So, arbitrary deaths that need to be learned and avoided do not mean that games are bad.

It does however mean the design is bad. If there is no possible way you could have predicted the event then there is zero achievement in avoiding it. Sure it's fun the first few times but it gets repetitive quickly and in general leads to a bad game. There is no upside to doing it and it's essentially that the designer was too lazy to make a decent game. There are a few exceptions to the lazinesses where the it is the whole point of the game but those get old fast too.

And yes some text adventure games did arbitrarily kill you but I can't, off the top of my head, recall any of the good ones that did that. (admittedly a lot of deaths where references and in-jokes so you'd have to have arcane knowledge to have see it, but at least it was possible).

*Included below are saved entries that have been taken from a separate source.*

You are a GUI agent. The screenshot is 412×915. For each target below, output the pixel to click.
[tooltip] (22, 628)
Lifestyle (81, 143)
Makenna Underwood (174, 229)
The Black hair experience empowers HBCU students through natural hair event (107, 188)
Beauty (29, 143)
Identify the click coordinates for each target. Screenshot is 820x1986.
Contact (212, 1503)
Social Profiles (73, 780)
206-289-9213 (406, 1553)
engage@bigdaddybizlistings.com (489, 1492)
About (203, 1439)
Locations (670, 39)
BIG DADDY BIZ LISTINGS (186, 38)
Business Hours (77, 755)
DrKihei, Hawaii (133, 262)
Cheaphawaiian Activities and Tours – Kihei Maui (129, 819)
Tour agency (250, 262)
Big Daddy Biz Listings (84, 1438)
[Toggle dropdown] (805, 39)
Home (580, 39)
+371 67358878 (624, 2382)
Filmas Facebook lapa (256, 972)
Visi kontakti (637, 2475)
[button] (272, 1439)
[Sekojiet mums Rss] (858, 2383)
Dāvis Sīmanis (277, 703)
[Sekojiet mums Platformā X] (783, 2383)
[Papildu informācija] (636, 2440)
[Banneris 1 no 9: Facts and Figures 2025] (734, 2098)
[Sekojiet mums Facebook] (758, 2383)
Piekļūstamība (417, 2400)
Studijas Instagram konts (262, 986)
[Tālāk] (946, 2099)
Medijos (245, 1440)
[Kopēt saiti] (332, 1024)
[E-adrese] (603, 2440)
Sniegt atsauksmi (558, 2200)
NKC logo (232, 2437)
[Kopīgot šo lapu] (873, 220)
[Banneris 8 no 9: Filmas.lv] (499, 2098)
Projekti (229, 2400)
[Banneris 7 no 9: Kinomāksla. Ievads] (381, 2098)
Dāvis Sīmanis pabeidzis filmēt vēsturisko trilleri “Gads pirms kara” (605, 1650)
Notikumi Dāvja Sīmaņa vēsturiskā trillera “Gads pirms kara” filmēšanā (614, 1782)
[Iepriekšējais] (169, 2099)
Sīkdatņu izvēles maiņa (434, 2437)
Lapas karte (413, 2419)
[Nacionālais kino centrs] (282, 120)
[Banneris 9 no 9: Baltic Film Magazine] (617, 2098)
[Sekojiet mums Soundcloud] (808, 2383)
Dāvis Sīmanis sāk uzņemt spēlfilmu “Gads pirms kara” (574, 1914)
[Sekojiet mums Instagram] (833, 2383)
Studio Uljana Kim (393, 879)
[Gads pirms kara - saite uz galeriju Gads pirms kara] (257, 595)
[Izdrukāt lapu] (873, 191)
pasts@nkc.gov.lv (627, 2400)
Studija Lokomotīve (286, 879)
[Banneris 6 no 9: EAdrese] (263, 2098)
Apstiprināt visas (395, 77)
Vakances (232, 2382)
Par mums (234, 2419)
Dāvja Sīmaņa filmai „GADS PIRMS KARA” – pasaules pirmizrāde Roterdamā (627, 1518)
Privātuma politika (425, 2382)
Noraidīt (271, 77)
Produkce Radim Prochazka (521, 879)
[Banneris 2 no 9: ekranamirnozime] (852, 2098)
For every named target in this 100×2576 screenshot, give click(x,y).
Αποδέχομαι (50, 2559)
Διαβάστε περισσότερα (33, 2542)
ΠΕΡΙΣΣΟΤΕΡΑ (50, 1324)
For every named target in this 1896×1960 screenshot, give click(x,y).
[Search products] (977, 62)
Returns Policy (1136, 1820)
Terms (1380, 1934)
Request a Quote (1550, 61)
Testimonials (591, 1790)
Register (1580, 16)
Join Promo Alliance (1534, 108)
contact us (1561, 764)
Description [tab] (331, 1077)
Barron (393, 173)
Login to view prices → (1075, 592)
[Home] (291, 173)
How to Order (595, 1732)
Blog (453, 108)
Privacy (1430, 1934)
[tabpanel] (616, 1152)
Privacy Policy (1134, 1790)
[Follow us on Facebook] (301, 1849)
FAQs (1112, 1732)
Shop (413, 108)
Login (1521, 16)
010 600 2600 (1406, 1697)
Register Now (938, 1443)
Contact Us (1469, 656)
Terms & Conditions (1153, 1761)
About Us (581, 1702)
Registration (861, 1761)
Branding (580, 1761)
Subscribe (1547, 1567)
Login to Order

I don't know, I think it just means it needs high *mental* dexterity instead of just fast fingers.  Like:  Hey, those apples didn't fall when I ran under them, and now I'm all suspicious.  I actually would compare it to playing a truly nasty text adventure game, or a tabletop RPG with an utterly sadistic GM.  One thing it has in common with text adventures and tabletop RPGs is that nothing is truly constant (except for paranoia), and you don't know when something unexpected is going to happen or when the rules are going to suddenly change.

Maybe that's only my thing because I'm a big fan of the game of Mao, but I think the concept of a platformer with no constant rules is perfectly valid.

...Okay, to be honest, some of the traps ARE nasty and pointless and nearly impossible to predict.  But not all of them are, that's for sure.  If you get into the head of the designer and think "How much can I screw over the player on this screen", it'll take you a pretty long way.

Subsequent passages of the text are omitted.